Choosing the right people for leadership positions within your organisation is a critical process that will determine the future of your company. Regardless of how well your current senior management teams perform, they will move on at some point either through career change or retirement. Mike Gaffney discusses the importance of behavioural traits when identifying the right people to take over senior leadership positions, and why these traits will continue to drive growth and protect company values.

Mike what is leadership effectiveness in an organisation?

In time there will be a need for managers to move into a more senior leadership role. Senior staff will target them for senior management positions. These managers have the skills and knowledge to manage effectively, however the challenge now is not about skills and knowledge, but about behaviours.

The biggest difference between a leader and a manager is the leader’s ongoing adherence to certain behaviours that are mandatory in the organisation. These behaviours are testament to the core values of the organisation. You can be the best manager in the world within your given area but if you don’t display the expected behaviours of the company – be it flexibility, adaptability, positive attitude- then you are not leading by example which is key to effective leadership. The leader must live those behaviours consistently, and to do so requires the following:

• a significant level of self-awareness
• an honest assessment of your current performance
• a gap analysis showing where you need to be
• a commitment to take the necessary steps to achieve optimal performance

How does LEAP help companies prepare their employees for leadership roles?

In that context LEAP’s Leadership Effectiveness programme uses an executive coaching approach. We will sit with the individual and review feedback from their peers and colleagues. It’s a 360 assessment incorporating the views of those that report to them, those on the same level as them and from their superiors that they report to. We also do rigorous personality profiling to identify the normal disposition of the individual, what motivates them.

We also assess the company’s values and the required behaviours to drive those values. With that starting position, the individual and the executive coach will map out a personal growth plan typically covering a 6 to 12 month time frame. This plan will outline how they are going to progress to the required level of performance.

What is expected of each participant?

At the start of the programme it will be explicitly stated what that required level of performance is upon completion, then we typically set 3 month milestones where certain behavioural targets have to be reached. This is very much about the individual working with the executive coach within a structured framework. It challenges the participant to improve behaviours, to increase self-awareness, to take ownership of existing performance.

There is consistent reviewing of their trial and error efforts throughout the programme. For this to work it’s critical that the individual’s manager is also fully committed to the process.

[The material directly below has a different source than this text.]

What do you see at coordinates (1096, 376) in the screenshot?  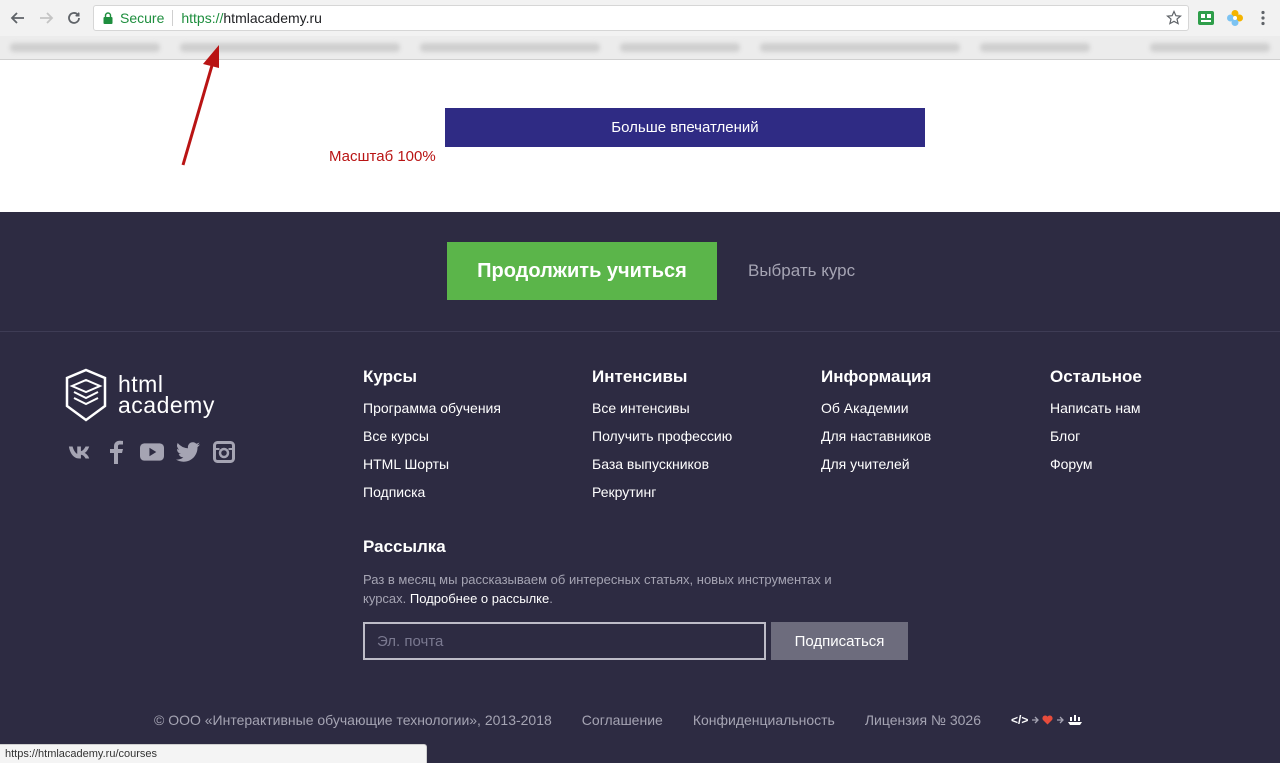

He or she must agree with the profile of the individual’s current level of performance, and also agrees to sign off on the gap analysis, and where the individual needs to get to within the agreed time frame.

So this programme is for people already in leadership roles?

Yes it’s about developing people already in management roles to go to the next level within the organisation where they are now in a senior management position. At this level their behaviours and their ability to engage as part of a senior management team is critical. This includes their ability to make strategic decisions, and to think for the benefit of the whole organisation not just their own immediate area of responsibility. In stepping out of the functional role of the middle manager into a broader role of the senior manager, the individual must ask themselves ‘how do I contribute to the team? How do I make sure the organisation grows and improves its performance on a continuous basis?’

How important is innovation and creativity in the leadership role?

Different people have different capabilities. It’s more about demonstrating the right behaviours as one of the leaders within the organisation. It’s about your ability to work on yourself to perform as an effective leader, to ensure that as a leader you are contributing fully to the decision making process of the senior management team.

In a way every worker is a leader because every worker can lead by example. But there are specific requirements that people need when moving into senior management roles. The higher up you go in the organisation, the more critical your leadership skills and capabilities become. The danger is you can have very good managers who aren’t good at leading because they don’t reflect certain behaviours, or because they don’t fully engage with the decision making process. So the higher up you go in the organisation the more you have to deliver based on your leadership capabilities rather than on your managerial expertise.

What are those leadership capabilities?

A lot of organisations have leaders who are naturally enthusiastic and great communicators. They are energetic and very strategic in their approach, always looking for new opportunities to explore in the marketplace. Their leadership style infuses other people with the same kind of positive energy. But at some point those leaders will need to be replaced. When it comes time to replace them you have to be careful that their replacement is not someone who relies on their managerial expertise, but lacks those vital leadership qualities and behaviours. Leaders move beyond just skills and management capabilities and into the role of strategist.

Is the programme partly an assessment of managers to gauge their suitability as senior managers?

No, their suitability has already been decided before they come to us. The organisation believes you are the right person for the senior management position; the question for them is ‘how do we support you at this senior level?’ That’s why we start with the question ‘where are you now, and where do you need to get to?’ Then the gap analysis and the personal growth plan are agreed and signed off by the individual and the senior manager. The executive coach is there to bring the discipline, the objectivity and the expertise needed to help the individual progress and succeed at each stage in the programme.